Тем временем за стеной библиотеки происходила сцена, вполне иллюстрирующая страстные воззвания мадам де Гуж. Утомленная сборами Александра Гавриловна в сердцах не удержалась и выдала не успевшему укрыться в Англицком клубе папеньке истинную причину своего нежелания отправиться на лето в бывшие польские земли — в Трокский уезд.
— Бесстыдники! — подбородок княгини дрожал от возмущения. — Вводят своих любовниц в порядочный круг, возят на балы!
Княгиня отчаянно ревновала: о ту пору полячки имели репутацию роковых соблазнительниц. А российские орлы — недавние покорители Польши — с легкостью ловились на крючок и вознаграждали себя за военные победы. Почитая (всуе) супруга отчаянным ловеласом, княгиня не желала вновь оказаться рядом с обольстительной приманкой. И пусть в барском доме и в ближайшей к дому деревне барыня «искоренила искус», заселив их людьми из своего калужского имения, опасный соблазн так и витал в воздухе западных губерний.

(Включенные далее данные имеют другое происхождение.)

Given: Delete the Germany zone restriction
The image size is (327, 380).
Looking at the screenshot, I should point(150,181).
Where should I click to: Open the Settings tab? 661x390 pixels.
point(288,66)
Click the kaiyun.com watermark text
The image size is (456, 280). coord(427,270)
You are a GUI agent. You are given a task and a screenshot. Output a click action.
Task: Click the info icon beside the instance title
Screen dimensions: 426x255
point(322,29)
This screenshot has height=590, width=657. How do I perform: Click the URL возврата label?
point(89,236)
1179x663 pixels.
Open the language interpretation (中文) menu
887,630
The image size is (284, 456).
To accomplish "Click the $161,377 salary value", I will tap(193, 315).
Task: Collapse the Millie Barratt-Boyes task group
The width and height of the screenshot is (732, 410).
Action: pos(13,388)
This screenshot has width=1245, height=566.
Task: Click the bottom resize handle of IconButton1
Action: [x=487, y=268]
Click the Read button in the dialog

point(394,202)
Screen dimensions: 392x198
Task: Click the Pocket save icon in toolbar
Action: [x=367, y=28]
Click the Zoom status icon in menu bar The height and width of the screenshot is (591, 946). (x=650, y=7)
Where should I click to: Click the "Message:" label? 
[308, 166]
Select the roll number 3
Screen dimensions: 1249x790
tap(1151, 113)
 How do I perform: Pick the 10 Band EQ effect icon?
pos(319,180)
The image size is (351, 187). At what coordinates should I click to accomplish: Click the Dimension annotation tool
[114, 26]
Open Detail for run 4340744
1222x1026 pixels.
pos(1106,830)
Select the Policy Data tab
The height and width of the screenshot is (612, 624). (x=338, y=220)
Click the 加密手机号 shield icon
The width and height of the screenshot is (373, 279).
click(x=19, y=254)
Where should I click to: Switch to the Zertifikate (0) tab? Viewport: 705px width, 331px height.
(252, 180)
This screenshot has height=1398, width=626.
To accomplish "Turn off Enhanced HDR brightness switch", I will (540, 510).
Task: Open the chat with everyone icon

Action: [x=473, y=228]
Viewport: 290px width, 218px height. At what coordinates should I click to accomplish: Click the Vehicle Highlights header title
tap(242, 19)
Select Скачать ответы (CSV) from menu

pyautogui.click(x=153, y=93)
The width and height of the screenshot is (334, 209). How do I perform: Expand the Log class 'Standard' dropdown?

— Ангел мой, Господь с тобою, — преодолевая некоторое сопротивление, князь прижал седеющую голову ее сиятельства к своей груди. И пока супруга что-то жарко шептала в его бархатный жилет, замер, потерянно глядя в мертвый зев камина. Он знал, что сильно виноват перед женой. Но знал также, что амурные дела не имеют к его постыдной тайне никакого отношения. И что уж лучше прослыть ветреником, чем открыть своей Александрин страшную истину.
* * *
Наконец провожаемые толпой дворовых во главе со старой нянькой, со слезным поцелуем приложившейся к барыниному плечу, с Божьей помощью выехали со двора и медленно, вслед за такими же вереницами семейных помещичьих обозов покатились в сторону летних своих резиденций. Княгиня расправила юбку дорожного платья и вздохнула, оглядываясь на городской свой дом. Она знала, что прислуга, в последний раз истово перекрестив бар на дорожку, вмиг изменит строгому домашнему распорядку: праздный лакей сядет у крыльца бренчать на балалайке, горничные примутся точить лясы у ворот. Мимо них, щелкая орешки, будут прохаживаться приказчики из ближней лавки. Москва на лето плотно захлопнет ставни, опустеет и притихнет. В садах за бланжевыми, охряными, кофейными фасадами станут заливаться разве что соловьи да голосить по барским прудам лягушки, вырастет вдоль мощеных дорог никем не скашиваемая трава… И еще явственнее станет ее деревенская суть.